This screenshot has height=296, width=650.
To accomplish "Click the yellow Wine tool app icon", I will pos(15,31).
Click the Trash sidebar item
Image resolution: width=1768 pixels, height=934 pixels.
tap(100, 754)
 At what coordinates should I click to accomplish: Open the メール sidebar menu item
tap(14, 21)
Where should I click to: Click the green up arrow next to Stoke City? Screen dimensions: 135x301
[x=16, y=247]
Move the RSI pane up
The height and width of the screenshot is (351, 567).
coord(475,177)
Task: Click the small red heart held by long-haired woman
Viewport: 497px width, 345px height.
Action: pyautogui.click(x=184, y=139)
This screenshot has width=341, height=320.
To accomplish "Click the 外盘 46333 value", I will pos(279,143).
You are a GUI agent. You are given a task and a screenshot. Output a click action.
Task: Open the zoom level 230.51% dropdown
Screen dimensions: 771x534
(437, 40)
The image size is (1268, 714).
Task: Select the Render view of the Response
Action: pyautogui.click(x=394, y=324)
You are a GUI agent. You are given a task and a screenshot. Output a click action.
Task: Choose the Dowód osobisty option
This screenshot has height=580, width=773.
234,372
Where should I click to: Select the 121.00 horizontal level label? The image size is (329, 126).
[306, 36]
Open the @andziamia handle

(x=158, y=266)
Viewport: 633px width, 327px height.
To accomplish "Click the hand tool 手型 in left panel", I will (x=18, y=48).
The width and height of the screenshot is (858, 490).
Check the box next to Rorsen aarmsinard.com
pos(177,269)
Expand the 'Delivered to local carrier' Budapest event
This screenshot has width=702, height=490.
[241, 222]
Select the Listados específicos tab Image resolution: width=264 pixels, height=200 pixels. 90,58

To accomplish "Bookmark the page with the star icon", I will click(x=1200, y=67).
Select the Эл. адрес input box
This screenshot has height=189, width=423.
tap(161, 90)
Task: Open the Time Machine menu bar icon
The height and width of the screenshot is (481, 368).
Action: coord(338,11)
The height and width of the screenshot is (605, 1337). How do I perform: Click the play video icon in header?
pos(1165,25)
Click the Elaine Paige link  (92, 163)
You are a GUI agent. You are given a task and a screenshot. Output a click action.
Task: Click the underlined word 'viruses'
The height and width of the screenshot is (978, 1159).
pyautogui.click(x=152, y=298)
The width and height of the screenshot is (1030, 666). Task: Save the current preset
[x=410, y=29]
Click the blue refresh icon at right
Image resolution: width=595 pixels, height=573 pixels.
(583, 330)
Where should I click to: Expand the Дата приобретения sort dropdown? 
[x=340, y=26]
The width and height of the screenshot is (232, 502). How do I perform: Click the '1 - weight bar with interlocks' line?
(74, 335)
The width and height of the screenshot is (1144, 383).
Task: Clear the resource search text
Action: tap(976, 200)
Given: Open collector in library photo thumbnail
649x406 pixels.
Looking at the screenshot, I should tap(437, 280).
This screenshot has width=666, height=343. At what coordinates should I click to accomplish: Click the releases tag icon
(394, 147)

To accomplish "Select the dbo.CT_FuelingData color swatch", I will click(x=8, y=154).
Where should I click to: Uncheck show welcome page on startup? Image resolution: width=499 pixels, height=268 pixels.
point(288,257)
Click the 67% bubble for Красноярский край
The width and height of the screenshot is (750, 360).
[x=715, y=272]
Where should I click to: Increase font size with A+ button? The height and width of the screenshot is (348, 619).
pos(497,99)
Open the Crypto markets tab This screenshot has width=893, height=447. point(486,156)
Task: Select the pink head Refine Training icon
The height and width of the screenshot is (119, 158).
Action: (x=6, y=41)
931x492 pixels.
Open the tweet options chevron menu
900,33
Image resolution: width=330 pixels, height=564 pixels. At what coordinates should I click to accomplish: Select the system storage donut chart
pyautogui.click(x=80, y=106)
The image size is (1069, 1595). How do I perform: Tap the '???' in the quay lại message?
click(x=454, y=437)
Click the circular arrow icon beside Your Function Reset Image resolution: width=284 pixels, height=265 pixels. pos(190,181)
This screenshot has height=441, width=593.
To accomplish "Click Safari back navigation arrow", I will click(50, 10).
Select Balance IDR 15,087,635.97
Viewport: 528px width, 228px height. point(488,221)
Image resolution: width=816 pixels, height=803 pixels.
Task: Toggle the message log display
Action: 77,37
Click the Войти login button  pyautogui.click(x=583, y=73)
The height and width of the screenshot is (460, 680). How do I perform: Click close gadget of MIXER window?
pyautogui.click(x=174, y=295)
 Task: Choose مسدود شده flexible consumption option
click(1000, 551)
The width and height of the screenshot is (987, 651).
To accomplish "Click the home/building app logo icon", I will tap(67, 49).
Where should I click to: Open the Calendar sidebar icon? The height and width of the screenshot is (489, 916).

◆ ◆ ◆

= THE TASK =
Repeat the material exactly, please, so that each line matches its source.

= TASK RESULT =
This screenshot has height=296, width=650.
To accomplish "Click the yellow Wine tool app icon", I will pos(15,31).
Click the Trash sidebar item
Image resolution: width=1768 pixels, height=934 pixels.
tap(100, 754)
 At what coordinates should I click to accomplish: Open the メール sidebar menu item
tap(14, 21)
Where should I click to: Click the green up arrow next to Stoke City? Screen dimensions: 135x301
[x=16, y=247]
Move the RSI pane up
The height and width of the screenshot is (351, 567).
coord(475,177)
Task: Click the small red heart held by long-haired woman
Viewport: 497px width, 345px height.
Action: pyautogui.click(x=184, y=139)
This screenshot has width=341, height=320.
To accomplish "Click the 外盘 46333 value", I will pos(279,143).
You are a GUI agent. You are given a task and a screenshot. Output a click action.
Task: Open the zoom level 230.51% dropdown
Screen dimensions: 771x534
(437, 40)
The image size is (1268, 714).
Task: Select the Render view of the Response
Action: pyautogui.click(x=394, y=324)
You are a GUI agent. You are given a task and a screenshot. Output a click action.
Task: Choose the Dowód osobisty option
This screenshot has height=580, width=773.
234,372
Where should I click to: Select the 121.00 horizontal level label? The image size is (329, 126).
[306, 36]
Open the @andziamia handle

(x=158, y=266)
Viewport: 633px width, 327px height.
To accomplish "Click the hand tool 手型 in left panel", I will (x=18, y=48).
The width and height of the screenshot is (858, 490).
Check the box next to Rorsen aarmsinard.com
pos(177,269)
Expand the 'Delivered to local carrier' Budapest event
This screenshot has width=702, height=490.
[241, 222]
Select the Listados específicos tab Image resolution: width=264 pixels, height=200 pixels. 90,58

To accomplish "Bookmark the page with the star icon", I will click(x=1200, y=67).
Select the Эл. адрес input box
This screenshot has height=189, width=423.
tap(161, 90)
Task: Open the Time Machine menu bar icon
The height and width of the screenshot is (481, 368).
Action: coord(338,11)
The height and width of the screenshot is (605, 1337). How do I perform: Click the play video icon in header?
pos(1165,25)
Click the Elaine Paige link  (92, 163)
You are a GUI agent. You are given a task and a screenshot. Output a click action.
Task: Click the underlined word 'viruses'
The height and width of the screenshot is (978, 1159).
pyautogui.click(x=152, y=298)
The width and height of the screenshot is (1030, 666). Task: Save the current preset
[x=410, y=29]
Click the blue refresh icon at right
Image resolution: width=595 pixels, height=573 pixels.
(583, 330)
Where should I click to: Expand the Дата приобретения sort dropdown? 
[x=340, y=26]
The width and height of the screenshot is (232, 502). How do I perform: Click the '1 - weight bar with interlocks' line?
(74, 335)
The width and height of the screenshot is (1144, 383).
Task: Clear the resource search text
Action: tap(976, 200)
Given: Open collector in library photo thumbnail
649x406 pixels.
Looking at the screenshot, I should tap(437, 280).
This screenshot has width=666, height=343. At what coordinates should I click to accomplish: Click the releases tag icon
(394, 147)

To accomplish "Select the dbo.CT_FuelingData color swatch", I will click(x=8, y=154).
Where should I click to: Uncheck show welcome page on startup? Image resolution: width=499 pixels, height=268 pixels.
point(288,257)
Click the 67% bubble for Красноярский край
The width and height of the screenshot is (750, 360).
[x=715, y=272]
Where should I click to: Increase font size with A+ button? The height and width of the screenshot is (348, 619).
pos(497,99)
Open the Crypto markets tab This screenshot has width=893, height=447. point(486,156)
Task: Select the pink head Refine Training icon
The height and width of the screenshot is (119, 158).
Action: (x=6, y=41)
931x492 pixels.
Open the tweet options chevron menu
900,33
Image resolution: width=330 pixels, height=564 pixels. At what coordinates should I click to accomplish: Select the system storage donut chart
pyautogui.click(x=80, y=106)
The image size is (1069, 1595). How do I perform: Tap the '???' in the quay lại message?
click(x=454, y=437)
Click the circular arrow icon beside Your Function Reset Image resolution: width=284 pixels, height=265 pixels. pos(190,181)
This screenshot has height=441, width=593.
To accomplish "Click Safari back navigation arrow", I will click(50, 10).
Select Balance IDR 15,087,635.97
Viewport: 528px width, 228px height. point(488,221)
Image resolution: width=816 pixels, height=803 pixels.
Task: Toggle the message log display
Action: 77,37
Click the Войти login button  pyautogui.click(x=583, y=73)
The height and width of the screenshot is (460, 680). How do I perform: Click close gadget of MIXER window?
pyautogui.click(x=174, y=295)
 Task: Choose مسدود شده flexible consumption option
click(1000, 551)
The width and height of the screenshot is (987, 651).
To accomplish "Click the home/building app logo icon", I will tap(67, 49).
Where should I click to: Open the Calendar sidebar icon? The height and width of the screenshot is (489, 916).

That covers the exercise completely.